🤖 AI Summary
Weakly supervised audio-visual event parsing (AVVP) faces three key challenges: absence of temporal annotations, instability of segment-level supervision, and insufficient cross-modal alignment. To address these, we propose a teacher-guided pseudo-supervision framework. First, we employ exponential moving average (EMA) to generate high-quality segment-level pseudo-labels, refined via adaptive thresholding and top-k selection to ensure reliable supervision. Second, we introduce a class-aware cross-modal alignment (CMA) loss that explicitly enforces semantic consistency between audio and visual embeddings over critical event segments. Our method operates entirely without temporal annotations, significantly improving both detection accuracy and localization stability.
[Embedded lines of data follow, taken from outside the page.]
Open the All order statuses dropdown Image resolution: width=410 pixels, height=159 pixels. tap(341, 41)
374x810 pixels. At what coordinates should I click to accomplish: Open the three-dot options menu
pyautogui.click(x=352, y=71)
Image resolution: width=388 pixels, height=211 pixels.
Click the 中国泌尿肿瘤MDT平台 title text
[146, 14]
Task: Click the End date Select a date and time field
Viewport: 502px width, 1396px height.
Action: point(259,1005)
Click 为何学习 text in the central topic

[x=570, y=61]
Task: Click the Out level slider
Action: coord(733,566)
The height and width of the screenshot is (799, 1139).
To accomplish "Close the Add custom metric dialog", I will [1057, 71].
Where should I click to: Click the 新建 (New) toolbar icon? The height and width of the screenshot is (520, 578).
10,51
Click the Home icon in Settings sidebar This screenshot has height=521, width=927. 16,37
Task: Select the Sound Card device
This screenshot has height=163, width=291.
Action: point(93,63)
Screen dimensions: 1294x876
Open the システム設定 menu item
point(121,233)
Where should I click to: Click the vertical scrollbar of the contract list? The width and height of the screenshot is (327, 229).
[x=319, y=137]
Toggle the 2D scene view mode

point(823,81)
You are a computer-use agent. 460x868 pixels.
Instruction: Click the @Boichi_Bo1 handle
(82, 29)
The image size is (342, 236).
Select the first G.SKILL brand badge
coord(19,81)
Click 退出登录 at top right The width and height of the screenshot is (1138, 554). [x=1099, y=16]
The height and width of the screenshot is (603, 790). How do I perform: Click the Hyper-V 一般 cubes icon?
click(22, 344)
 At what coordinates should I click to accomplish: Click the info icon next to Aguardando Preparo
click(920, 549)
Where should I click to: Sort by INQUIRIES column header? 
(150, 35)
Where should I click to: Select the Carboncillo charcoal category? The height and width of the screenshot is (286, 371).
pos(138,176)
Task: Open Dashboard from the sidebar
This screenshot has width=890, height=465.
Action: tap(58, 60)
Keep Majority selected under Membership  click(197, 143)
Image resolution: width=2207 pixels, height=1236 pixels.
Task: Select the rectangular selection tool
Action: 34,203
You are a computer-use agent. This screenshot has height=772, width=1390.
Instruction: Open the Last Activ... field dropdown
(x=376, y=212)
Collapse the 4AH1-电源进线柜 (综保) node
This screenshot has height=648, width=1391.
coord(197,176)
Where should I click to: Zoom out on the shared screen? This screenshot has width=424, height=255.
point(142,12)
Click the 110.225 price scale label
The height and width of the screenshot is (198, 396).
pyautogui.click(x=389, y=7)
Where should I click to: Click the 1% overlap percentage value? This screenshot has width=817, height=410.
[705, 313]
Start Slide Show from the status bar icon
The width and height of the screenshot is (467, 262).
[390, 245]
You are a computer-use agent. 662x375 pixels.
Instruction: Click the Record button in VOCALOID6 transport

Evaluated on LLP and UnAV-100 benchmarks, it consistently outperforms existing weakly supervised approaches, achieving state-of-the-art performance across multiple metrics—demonstrating superior effectiveness and robustness in complex, real-world scenarios.
📝 Abstract
Weakly-supervised audio-visual video parsing (AVVP) seeks to detect audible, visible, and audio-visual events without temporal annotations. Previous work has emphasized refining global predictions through contrastive or collaborative learning, but neglected stable segment-level supervision and class-aware cross-modal alignment. To address this, we propose two strategies: (1) an exponential moving average (EMA)-guided pseudo supervision framework that generates reliable segment-level masks via adaptive thresholds or top-k selection, offering stable temporal guidance beyond video-level labels; and (2) a class-aware cross-modal agreement (CMA) loss that aligns audio and visual embeddings at reliable segment-class pairs, ensuring consistency across modalities while preserving temporal structure. Evaluations on LLP and UnAV-100 datasets shows that our method achieves state-of-the-art (SOTA) performance across multiple metrics.